SOURCE MATERIAL:
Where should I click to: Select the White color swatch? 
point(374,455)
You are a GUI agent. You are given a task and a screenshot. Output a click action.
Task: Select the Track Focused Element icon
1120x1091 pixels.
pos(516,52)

HOW TO COMPLETE THIS TASK:
Exactly as written above, please repeat the entries.

COMPLETED EXERCISE:
Where should I click to: Select the White color swatch? 
point(374,455)
You are a GUI agent. You are given a task and a screenshot. Output a click action.
Task: Select the Track Focused Element icon
1120x1091 pixels.
pos(516,52)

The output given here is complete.